Your task: Please identify every row below that contains the string "settings" and copy each of those lines in full.

Provided data:

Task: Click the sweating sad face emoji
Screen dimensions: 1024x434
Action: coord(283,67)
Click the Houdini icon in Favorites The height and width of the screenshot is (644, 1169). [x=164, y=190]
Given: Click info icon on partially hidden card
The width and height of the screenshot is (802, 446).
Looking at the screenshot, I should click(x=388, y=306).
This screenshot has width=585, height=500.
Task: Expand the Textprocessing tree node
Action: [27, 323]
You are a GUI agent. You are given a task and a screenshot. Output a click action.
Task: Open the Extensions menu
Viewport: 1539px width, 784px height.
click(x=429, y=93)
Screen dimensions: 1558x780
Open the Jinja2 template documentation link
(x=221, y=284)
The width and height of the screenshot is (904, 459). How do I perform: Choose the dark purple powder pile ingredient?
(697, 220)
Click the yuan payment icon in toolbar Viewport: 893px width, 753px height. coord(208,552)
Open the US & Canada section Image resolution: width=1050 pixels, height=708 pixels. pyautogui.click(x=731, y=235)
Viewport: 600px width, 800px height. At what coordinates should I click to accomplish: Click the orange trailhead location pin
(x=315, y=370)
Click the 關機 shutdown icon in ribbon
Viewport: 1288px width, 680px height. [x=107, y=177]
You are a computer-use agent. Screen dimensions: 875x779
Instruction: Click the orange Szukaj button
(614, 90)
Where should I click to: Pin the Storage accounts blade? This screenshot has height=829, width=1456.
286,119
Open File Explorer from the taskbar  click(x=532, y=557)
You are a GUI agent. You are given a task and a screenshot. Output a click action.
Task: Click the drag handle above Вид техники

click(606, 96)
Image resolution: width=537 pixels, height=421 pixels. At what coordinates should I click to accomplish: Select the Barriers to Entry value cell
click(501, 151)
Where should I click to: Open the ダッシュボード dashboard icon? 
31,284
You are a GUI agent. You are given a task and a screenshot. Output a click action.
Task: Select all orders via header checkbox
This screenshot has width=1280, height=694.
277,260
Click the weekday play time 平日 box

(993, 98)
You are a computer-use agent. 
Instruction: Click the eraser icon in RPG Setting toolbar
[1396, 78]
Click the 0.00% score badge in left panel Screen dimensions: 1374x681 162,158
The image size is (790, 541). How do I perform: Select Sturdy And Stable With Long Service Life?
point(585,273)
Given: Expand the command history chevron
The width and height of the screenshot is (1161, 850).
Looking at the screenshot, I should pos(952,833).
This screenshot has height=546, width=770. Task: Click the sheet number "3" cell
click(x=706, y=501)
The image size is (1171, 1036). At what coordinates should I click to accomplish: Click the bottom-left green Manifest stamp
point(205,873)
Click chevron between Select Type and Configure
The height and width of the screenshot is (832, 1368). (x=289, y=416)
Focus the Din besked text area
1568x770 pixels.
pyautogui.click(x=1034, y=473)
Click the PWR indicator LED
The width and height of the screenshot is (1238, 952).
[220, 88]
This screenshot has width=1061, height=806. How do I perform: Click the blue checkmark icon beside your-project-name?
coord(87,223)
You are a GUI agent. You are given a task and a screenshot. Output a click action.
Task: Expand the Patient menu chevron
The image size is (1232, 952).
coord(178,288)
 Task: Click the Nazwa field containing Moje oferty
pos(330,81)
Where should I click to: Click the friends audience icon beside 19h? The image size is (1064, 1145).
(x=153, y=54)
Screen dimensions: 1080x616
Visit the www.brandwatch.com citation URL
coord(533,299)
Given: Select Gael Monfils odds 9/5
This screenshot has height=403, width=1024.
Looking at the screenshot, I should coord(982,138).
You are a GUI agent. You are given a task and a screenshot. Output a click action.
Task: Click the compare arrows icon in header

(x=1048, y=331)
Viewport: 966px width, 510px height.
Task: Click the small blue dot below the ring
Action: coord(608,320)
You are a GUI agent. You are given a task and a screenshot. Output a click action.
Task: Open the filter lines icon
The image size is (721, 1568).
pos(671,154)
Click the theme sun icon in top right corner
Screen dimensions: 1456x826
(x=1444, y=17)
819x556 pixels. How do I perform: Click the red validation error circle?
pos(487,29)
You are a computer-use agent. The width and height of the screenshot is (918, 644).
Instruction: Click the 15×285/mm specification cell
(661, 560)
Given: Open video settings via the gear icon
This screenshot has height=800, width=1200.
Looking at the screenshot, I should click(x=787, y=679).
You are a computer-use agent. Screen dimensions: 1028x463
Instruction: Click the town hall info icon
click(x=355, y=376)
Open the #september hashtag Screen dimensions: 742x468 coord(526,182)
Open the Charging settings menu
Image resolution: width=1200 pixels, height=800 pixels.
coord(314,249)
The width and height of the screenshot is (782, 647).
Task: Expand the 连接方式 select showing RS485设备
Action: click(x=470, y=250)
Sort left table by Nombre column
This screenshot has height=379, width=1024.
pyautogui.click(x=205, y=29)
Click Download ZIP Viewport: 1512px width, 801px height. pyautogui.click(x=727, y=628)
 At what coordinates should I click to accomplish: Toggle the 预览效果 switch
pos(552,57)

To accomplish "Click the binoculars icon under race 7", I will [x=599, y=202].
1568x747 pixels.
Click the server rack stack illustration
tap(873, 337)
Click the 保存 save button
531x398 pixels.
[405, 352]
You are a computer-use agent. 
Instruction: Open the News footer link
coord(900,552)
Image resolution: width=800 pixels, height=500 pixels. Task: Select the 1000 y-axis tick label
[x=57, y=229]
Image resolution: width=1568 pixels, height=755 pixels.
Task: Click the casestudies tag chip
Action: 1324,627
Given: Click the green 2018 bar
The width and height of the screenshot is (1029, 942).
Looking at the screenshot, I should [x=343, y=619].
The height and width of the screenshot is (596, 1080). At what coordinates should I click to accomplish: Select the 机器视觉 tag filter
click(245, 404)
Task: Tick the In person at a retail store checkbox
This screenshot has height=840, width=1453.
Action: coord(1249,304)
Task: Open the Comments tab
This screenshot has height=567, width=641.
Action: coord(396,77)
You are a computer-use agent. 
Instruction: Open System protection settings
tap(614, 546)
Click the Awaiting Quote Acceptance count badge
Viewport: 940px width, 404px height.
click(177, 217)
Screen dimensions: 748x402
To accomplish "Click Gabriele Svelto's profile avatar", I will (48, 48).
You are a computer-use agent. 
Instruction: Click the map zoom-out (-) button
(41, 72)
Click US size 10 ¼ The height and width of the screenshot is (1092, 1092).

Worked solution:
Given: Open video settings via the gear icon
Open the Charging settings menu
Instruction: Open System protection settings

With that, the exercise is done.